Grid.ID - Gubernur Jawa Barat Dedi Mulyadi kini tengah menjadi sorotan. Dedi Mulyadi disorot usai mengusulkan program pendidikan karakter ala militer.
Dalam program itu, Dedi Mulyadi mengusulkan agar siswa yang nakal dikirim ke barak militer. Program ini bertujuan untuk memperkuat karakter bela negara pada siswa, khususnya mereka yang terseret dalam pergaulan bebas atau terindikasi melakukan tindakan kriminal.
Selama 6 bulan, siswa yang terindikasi nakal akan dibina di barak TNI. Selama waktu itu, siswa juga tidak mengikuti sekolah formal.
“Selama enam bulan siswa akan dibina di barak dan tidak mengikuti sekolah formal.
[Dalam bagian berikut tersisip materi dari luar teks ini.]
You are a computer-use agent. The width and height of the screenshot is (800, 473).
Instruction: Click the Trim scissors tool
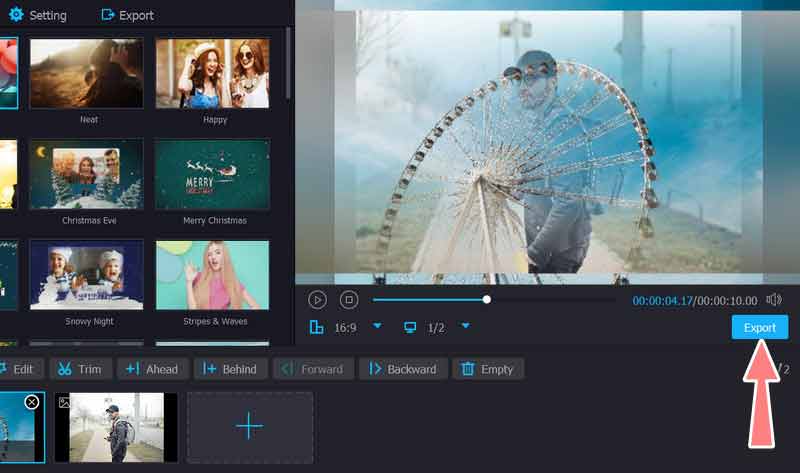(79, 369)
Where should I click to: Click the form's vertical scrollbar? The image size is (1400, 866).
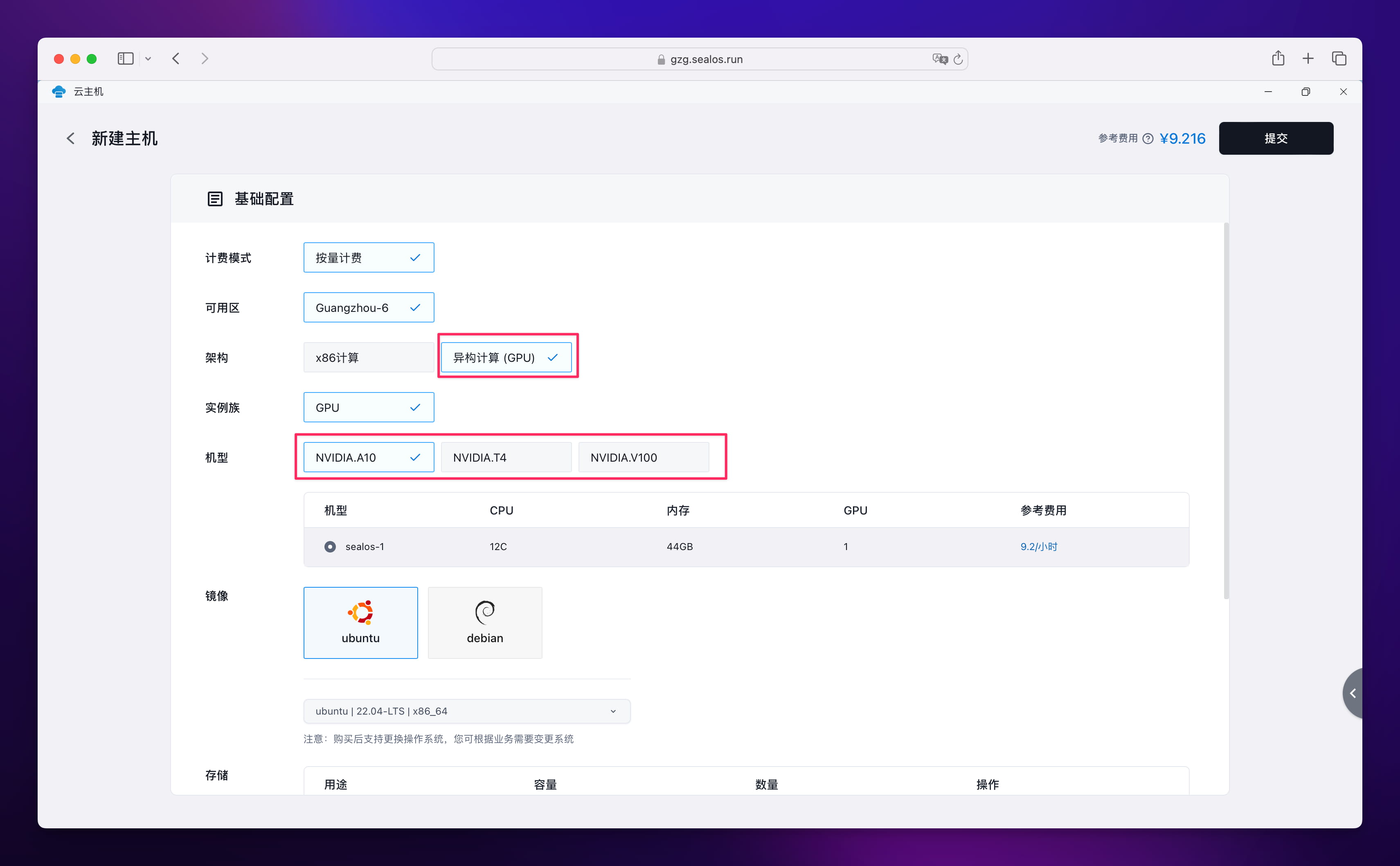pos(1226,410)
TNI yang akan menjemput langsung siswa ke rumah untuk dibina karakter dan perilakunya,” ujar Dedi, 27 April 2025 lalu dilansir Kompas.com.
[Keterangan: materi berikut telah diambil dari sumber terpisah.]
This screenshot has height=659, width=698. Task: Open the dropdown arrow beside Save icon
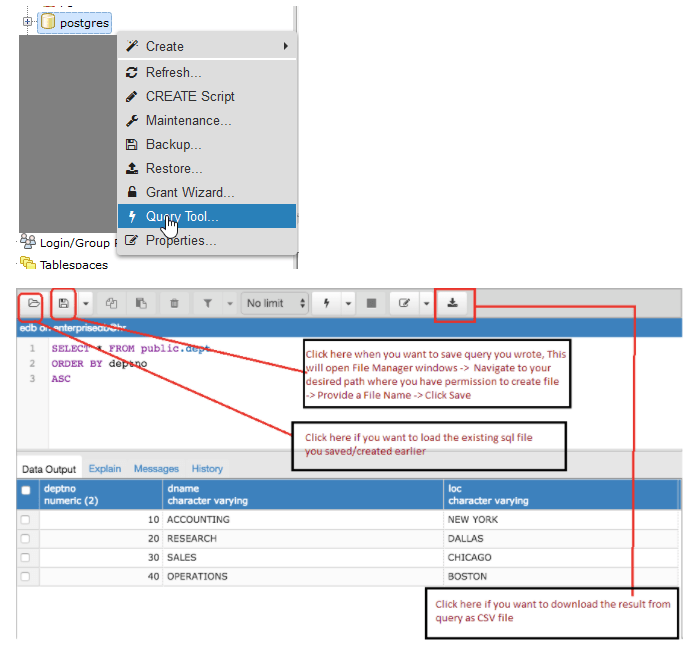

Dedi mengatakan, selama banyak orangtua yang bersedih karena anaknya terlibat dalam pergaulan negatif, semisal masuk geng motor, tawuran, bahkan sampai mengonsumsi obat terlarang. Oleh karena itu, ia berharap pembinaan yang melibatkan unsur TNI dan Polri di dalamnya bisa menjadi solusi untuk menyelesaikan masalah sosial tersebut.
"Anak-anak yang orangtuanya sudah tidak sanggup lagi mendidik, akan kami wajib militerkan," kata Dedi.
Hingga kini, ada 39 pelajar SMP yang dinilai “sulit diatur” oleh sekolah dan keluarga yang dikirim menjalani pendidikan di di Resimen Artileri Medan 1 Sthira Yudha, Batalyon Armed 9, Purwakarta. Sementara itu, sebanyak 30 pelajar yang dianggap nakal di Bandung, Jawa Barat, mengikuti sekolah militer di Rindam III Siliwangi, Bandung.
Program ini langsung menuai pro dan kontra dari publik. Bahkan, Komnas HAM ikut menyentil program yang dicanangkan pejabat yang akrab disapa KDM (Kang Dedi Mulyadi) ini.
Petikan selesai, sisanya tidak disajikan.